3. Adam and Barbara Maitland – Beetlejuice (1988)
Have you ever house-shared? With the kind of people that leave the fridge door open at night and leave coffee stains on every tabletop surface. Monsters. Then you know the kind of merry hell Adam and Barbara Maitland must go through when they find out a) Their precious home that they’ve spent most of their life decorating is being invaded by an undesirable family – b) that they died and they have to figure out the baffling rules of the afterlife. After calling in a specialist (we don’t say his name) and some fraught exchanges, Adam and Barbara finally agree to live with family in unison, and even help Lydia with her schoolwork so she can pass her exams. Adam and Barbara are the perfect house sharing couple, and what’s more they could levitate you to Harry Belafonte. Just. Imagine.
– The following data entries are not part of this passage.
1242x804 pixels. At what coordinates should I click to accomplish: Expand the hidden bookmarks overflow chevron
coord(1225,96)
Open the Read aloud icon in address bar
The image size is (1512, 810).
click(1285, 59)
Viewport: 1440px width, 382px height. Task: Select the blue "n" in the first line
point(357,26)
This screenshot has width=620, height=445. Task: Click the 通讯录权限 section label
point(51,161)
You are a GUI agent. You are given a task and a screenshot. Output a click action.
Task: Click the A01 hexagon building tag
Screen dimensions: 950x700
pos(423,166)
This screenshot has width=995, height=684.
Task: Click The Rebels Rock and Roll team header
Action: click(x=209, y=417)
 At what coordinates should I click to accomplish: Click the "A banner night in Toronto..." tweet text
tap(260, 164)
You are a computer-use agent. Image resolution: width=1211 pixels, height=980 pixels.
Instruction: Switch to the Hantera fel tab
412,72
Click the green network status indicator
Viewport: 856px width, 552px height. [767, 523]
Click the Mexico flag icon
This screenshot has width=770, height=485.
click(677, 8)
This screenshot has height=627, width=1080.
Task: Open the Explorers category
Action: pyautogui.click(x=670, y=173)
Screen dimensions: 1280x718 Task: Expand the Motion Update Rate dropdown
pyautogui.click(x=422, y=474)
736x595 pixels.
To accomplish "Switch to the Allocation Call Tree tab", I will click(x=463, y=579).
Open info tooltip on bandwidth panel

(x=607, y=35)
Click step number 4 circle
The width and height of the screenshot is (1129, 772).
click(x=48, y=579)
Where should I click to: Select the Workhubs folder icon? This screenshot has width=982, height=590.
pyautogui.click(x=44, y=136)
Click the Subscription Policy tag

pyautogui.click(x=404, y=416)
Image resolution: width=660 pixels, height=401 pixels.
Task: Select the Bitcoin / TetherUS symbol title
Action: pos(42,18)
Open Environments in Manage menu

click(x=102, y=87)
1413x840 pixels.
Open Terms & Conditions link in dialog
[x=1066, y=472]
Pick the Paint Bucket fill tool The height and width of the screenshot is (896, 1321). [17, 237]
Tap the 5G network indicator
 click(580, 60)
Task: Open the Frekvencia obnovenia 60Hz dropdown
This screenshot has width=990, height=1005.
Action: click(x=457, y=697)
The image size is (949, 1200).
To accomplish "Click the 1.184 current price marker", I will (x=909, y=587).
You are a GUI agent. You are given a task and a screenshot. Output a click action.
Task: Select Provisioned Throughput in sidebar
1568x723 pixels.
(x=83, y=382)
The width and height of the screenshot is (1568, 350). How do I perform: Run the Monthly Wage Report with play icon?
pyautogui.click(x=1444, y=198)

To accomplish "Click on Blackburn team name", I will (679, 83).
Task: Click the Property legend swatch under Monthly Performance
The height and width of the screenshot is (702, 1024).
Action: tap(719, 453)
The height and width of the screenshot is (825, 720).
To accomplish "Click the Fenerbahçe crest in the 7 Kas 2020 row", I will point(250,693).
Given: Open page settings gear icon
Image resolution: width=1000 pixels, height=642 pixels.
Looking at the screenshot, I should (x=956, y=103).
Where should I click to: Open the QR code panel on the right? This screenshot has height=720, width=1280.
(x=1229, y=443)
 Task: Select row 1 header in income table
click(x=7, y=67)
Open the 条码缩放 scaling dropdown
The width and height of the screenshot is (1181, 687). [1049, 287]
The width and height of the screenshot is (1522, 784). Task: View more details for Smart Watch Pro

2. Judge, Stuart and Cyrus – The Frighteners (1996)
After a car accident in which his wife, Debra, was killed and he was injured, Frank Bannister develops psychic abilities allowing him to see, hear, and communicate with ghosts. From this he develops a totally unique con: He sends his ghostly partners to haunt houses, and then gets himself hired as a ghostbuster. Genuis. With a film jam packed full of talent (Jeffery Combs excels as the traumatised FBI Special Agent – horror icon Dee Wallace Stone is great, as well as John Astin and R. Lee Ermey. Even Jake Busey excels here) it’s these three spirits: Judge, Stuart and Cyrus that really help Frank throughout the movie. From keeping Frank afloat financially by acting as poltergeists whilst he ‘cleanses’ houses, to distracting gunfire away from Frank and helping him escape a museum later in the film, The Judge, Stuart and Cyrus always have his back. Yeah, they may argue and grumble from time to time, but I know I’d rather have those guys looking out for me if the reaper came calling. The Frighteners made it clear that some ghosts are good guys, too.
1. The Ghosts of Christmas Past, Present and Future (A Christmas Carol)
I know, right? What better way to make a ghost story even better? Add one of the best months of the year to it. One could argue that A Christmas Carol is the epitomal ghost story. It’s been remade and reimagined in so many different forms, but essentially it’s a story about three spirits using their gifts to encourage Ebenezer Scrooge to become a better man, before he ends up sharing the same lonely fate of former partner Jacob Marley. I’ve had ex-girlfriends that have tried to make me a better man and it hasn’t worked, so in a way it was the Inception move of its time. These spirits owe nothing to Scrooge too; they could just let him carry on with his Machiavellian ways, but no…they bring with them the greatest holiday aspect of all – the gift of giving. They may go about changing his mind in various forms (one could argue that the Ghost of Christmas Past was the friendliest version) but in their own ways they succeed in doing the thing my ex’s never could: make him a better version of himself. And that’s why A Christmas Carol is at the top of the list.